[Pixel coordinate grounding data]
········
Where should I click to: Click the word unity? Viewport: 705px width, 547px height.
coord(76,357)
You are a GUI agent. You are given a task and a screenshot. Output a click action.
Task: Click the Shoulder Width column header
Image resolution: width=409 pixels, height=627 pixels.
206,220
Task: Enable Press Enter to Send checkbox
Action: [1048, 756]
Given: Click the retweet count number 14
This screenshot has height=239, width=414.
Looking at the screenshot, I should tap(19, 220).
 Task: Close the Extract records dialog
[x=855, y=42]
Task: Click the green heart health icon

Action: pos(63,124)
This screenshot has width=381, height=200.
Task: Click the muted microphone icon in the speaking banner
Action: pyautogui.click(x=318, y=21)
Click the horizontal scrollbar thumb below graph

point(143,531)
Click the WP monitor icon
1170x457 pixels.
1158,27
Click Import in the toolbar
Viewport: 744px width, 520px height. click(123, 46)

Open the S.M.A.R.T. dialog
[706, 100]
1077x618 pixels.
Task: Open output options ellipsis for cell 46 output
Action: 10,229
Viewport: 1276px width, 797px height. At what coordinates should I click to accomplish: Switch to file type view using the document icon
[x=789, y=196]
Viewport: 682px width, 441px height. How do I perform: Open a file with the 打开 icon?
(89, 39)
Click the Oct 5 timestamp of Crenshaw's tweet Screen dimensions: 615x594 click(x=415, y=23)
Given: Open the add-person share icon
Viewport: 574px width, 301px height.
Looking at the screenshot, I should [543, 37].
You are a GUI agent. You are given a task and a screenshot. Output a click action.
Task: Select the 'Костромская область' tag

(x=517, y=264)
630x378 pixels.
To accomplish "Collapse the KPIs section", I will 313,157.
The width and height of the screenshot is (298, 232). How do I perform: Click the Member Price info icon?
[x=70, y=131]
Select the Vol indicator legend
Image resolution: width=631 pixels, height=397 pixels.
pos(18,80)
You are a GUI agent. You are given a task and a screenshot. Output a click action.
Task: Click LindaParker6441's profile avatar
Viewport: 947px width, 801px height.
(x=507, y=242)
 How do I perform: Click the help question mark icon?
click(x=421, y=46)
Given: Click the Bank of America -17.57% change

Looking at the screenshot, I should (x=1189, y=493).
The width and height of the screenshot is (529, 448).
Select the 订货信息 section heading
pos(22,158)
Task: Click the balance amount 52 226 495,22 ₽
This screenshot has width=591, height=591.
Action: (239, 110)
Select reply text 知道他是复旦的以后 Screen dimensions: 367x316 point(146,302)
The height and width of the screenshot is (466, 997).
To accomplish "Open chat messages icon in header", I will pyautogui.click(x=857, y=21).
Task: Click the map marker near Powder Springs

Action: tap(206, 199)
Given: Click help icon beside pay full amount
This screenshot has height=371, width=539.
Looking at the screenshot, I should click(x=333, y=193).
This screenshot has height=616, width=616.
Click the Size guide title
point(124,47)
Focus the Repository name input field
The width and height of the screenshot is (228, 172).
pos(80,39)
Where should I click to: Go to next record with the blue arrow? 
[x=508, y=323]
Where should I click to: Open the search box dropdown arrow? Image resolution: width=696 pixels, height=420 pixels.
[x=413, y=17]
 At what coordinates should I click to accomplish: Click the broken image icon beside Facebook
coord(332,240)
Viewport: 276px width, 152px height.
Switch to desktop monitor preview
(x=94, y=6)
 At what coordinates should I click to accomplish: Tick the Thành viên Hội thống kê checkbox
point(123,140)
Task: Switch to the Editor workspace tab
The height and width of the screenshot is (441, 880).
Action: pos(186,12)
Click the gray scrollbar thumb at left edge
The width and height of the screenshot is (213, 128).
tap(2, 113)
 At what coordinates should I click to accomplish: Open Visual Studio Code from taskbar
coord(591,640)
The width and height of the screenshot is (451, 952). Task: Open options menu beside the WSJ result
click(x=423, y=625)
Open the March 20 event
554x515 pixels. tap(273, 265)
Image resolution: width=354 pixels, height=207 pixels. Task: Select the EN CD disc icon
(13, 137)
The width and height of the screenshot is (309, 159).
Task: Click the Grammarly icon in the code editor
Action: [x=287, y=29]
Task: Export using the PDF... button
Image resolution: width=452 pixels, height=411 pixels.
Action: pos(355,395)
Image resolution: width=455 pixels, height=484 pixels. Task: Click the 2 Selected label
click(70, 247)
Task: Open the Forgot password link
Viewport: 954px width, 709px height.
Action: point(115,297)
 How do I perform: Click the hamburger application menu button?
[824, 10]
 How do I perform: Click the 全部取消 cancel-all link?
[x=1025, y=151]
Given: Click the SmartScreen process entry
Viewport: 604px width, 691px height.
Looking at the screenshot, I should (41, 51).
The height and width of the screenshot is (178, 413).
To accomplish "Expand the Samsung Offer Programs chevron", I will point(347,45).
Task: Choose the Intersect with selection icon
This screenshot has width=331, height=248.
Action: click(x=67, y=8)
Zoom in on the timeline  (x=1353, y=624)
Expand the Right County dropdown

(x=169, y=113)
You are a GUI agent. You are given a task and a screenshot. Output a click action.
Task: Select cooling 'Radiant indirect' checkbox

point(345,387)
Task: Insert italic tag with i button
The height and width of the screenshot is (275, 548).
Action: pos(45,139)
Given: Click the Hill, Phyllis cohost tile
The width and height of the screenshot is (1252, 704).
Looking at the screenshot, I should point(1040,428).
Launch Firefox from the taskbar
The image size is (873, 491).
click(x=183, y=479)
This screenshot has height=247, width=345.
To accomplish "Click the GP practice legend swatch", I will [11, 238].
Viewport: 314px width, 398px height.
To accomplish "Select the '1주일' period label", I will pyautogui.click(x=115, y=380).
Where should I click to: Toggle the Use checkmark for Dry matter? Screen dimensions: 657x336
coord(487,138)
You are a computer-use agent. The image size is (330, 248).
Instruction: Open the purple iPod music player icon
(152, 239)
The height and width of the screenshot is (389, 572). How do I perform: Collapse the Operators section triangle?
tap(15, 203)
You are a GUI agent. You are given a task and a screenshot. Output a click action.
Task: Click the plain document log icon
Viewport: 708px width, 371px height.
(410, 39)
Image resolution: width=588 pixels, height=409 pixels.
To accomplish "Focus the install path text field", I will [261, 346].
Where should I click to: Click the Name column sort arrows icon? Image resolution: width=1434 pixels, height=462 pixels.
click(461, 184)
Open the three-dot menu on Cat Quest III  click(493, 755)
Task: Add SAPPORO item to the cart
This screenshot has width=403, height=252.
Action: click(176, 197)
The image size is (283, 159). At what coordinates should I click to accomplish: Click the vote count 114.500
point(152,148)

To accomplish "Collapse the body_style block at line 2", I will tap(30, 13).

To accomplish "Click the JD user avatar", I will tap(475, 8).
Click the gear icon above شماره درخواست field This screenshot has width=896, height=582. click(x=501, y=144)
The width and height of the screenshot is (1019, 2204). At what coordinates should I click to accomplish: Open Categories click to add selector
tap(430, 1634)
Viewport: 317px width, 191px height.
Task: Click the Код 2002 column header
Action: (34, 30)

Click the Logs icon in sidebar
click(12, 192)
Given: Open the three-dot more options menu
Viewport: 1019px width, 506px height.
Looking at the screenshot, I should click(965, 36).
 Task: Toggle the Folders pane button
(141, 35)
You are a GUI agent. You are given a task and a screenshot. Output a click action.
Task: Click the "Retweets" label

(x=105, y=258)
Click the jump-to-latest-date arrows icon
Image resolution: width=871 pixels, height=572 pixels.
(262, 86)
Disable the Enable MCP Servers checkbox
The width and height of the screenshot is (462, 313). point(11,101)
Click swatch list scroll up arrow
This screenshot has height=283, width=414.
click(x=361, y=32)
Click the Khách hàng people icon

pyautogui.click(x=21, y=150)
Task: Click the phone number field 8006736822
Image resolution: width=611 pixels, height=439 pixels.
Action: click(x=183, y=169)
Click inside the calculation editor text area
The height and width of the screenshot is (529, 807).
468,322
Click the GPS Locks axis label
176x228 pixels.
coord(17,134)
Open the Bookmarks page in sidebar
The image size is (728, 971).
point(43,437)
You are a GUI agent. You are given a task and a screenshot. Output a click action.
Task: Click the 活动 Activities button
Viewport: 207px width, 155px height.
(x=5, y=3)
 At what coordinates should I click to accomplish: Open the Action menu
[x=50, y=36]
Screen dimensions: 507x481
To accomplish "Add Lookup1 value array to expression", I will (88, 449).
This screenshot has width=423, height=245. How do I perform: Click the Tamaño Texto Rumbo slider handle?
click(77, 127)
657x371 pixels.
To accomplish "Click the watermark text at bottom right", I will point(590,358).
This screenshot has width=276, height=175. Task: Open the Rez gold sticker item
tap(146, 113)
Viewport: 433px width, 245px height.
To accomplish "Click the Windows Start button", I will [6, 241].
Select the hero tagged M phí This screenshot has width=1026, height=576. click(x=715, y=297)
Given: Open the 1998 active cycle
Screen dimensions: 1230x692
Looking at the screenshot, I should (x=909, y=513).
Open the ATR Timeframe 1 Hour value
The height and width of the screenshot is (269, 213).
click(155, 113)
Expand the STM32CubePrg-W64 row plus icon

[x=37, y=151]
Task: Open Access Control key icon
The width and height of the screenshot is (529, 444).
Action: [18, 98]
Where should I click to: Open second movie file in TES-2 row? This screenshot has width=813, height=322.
········
AIM OF THE EXERCISE
Retype only this portion of the data above: the line containing "This screenshot has height=371, width=539.", the line containing "This screenshot has height=616, width=616.", and all lines between them, exactly.

EXERCISE OUTPUT
This screenshot has height=371, width=539.
Looking at the screenshot, I should click(x=333, y=193).
This screenshot has height=616, width=616.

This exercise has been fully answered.